German horticulturalists had pruned Isaac's family tree all the way back to the Galician soil. But with luck and intuition and no help from above, he had transplanted its roots into sidewalks of Washington, D.C., and lived to see it regrow limbs. And unless America turned on the Jews--until, his son, Irv, would correct--the tree would continue to branch and sprout. Of course, Isaac would be back in a hole by then. He would never unbend his knees, but at his unknown age, with unknown indignities however near, it was time to unball his Jewish fists and concede the beginning of the end.

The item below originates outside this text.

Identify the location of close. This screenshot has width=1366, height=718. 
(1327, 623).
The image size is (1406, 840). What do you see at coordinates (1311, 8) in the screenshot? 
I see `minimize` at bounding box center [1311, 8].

The difference between conceding and accepting is depression.

Even putting aside the destruction of Israel, the timing was unfortunate: it was only weeks before his eldest great-grandson's bar mitzvah, which Isaac had been marking as his life's finish line ever since he crossed the previous finish line of his youngest great-grandson's birth. But one can't control when an old Jew's soul will vacate his body and his body will vacate the coveted one-bedroom for the next body on the waiting list. One can't rush or defer manhood, either. Then again, the purchase of a dozen nonrefundable airplane tickets, the booking of a block of the Washington Hilton, and the payment of twenty-three thousand dollars in deposits for a bar mitzvah that has been on calendar since the last Winter Olympics are no guarantee that it's going to happen."


My Book Review: 

Trademark JSF-style, but dripping with marital bitterness and *extreme* crudity thrown in (seriously crass, even if you're a JSF fan it's unending).

The novel details the breakup of Jacob and Julia's marriage, their identity and faith crises, emotional detachment from their children, their children's pain, and a Middle Eastern earthquake and resulting war.

As usual, Foer excels in depicting coming-of-age and elderly male voices and his insights into Jewish identity are powerful. While both Jacob and Julia are greatly unlikable, Foer positions the guilty husband as the misunderstood, pained victim and his wife (the *only* female character of any substance in the novel) as nothing short of a cruel monster. This portrayal here of the sole depiction of womanhood as nothing short of a one-dimensional demon is annoyingly transparent given Foer's   recent divorce and makes for uncomfortable reading.

At times the writing of Here I Am is without a doubt four-star quality, but the crassness could sink this ship for many.